Another variation is that you could run the same size rims with identical tire sizes in front and back but use a more aggressive offset or spacers in the back or vise versa for the front and it would have no effect on the Haldex whatsoever. This is a completely safe set up although no discernible performance and used primarily for appearance. 

*For example * 
Rear Wheels = 18"x8" ET 35 wheels with 225/40/18 Conti pro sports 
Front Wheels 18"8" ET 42 wheels with 225/40/18 Conti pro sports​ 


*2.* A Haldex is only affected by the overall circumference (diameter) of you wheels. Running tires that have more than 4% difference in diameter long term can create undue stress on the drive train and ultimately lead to failure? 

*Question:* Does anyone know where the 4% difference rule actually came from or is this safety zone the forum version of an urban myth. ie. actual documentation? I couldn't find it anywhere but the forums. I read somewhere that it originally came from an email by a Haldex engineer. 



*3. *If you wanted to be super anal you could go with an 8" wide tire up front and a 10" wide tire in back with slightly different stock diameters and have the tread from the larger of the two shaved to be a perfect match of smaller diameter tire. This would give you a wider contact patch in the back for rear wheel acceleration with an upgraded Haldex, a visually more aggressive stance and be 100% safe. You could also reverse this setup with the wider tires on front to help compensate for the under steer on the A3. Either of these would be perfectly safe. 




*EXAMPLES OF SETUPS THAT WILL AND WON'T WORK BASED OFF OF THE OEM 18" TIRE SIZE OF 225/40/18* 

*1.53 mm difference is only a .25% difference so this set up is completely safe under the 4% rule* 

 

*24.3 mm difference is 3.7% difference so this is still just under the 4% rule and would be considered safe but probably not the best idea. * 

 


*40.3 mm difference is a 6.1% difference and will eventually break your drive train. 
*


----------



## A3_yuppie (Jun 5, 2006)

ceese said:


> ... a staggered setup for my A3 with both performance and appearance in mind.

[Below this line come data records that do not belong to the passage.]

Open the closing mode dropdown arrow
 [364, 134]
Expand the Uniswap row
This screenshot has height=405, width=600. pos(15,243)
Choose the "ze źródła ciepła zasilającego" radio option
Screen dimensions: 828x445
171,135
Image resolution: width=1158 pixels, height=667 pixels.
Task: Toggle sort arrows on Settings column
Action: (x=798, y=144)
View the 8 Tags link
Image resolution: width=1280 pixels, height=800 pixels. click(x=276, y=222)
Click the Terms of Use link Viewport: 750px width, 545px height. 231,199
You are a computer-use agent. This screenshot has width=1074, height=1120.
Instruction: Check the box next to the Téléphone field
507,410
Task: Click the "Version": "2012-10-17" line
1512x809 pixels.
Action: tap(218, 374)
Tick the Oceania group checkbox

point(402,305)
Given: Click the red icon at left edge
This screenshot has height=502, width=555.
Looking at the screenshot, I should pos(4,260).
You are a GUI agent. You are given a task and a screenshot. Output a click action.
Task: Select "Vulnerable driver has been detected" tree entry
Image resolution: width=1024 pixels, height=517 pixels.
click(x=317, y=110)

 You do realize that the Haldex system on the A3 drives the rear wheels *only *when slip is detected, such that having wider rear wheels and tires would be *adverse *to performance?


----------



## VWAddict (Jun 12, 1999)

I've always worked WITHIN 3% even on 2WD cars. -More than that starts to have an exponential effect on braking capability, and that's a SERIOUS concern. 

I'm currently looking into a wheel size difference on one of my other cars (the Porsche), and since it originally came with staggered 16" wheels, and since 16" tires are no longer made in those sizes as a full set by any manufacturer who sells in the US, I'm contemplating stepping up to 18" rims, where staggered tire sizes as full sets are still abundantly available. 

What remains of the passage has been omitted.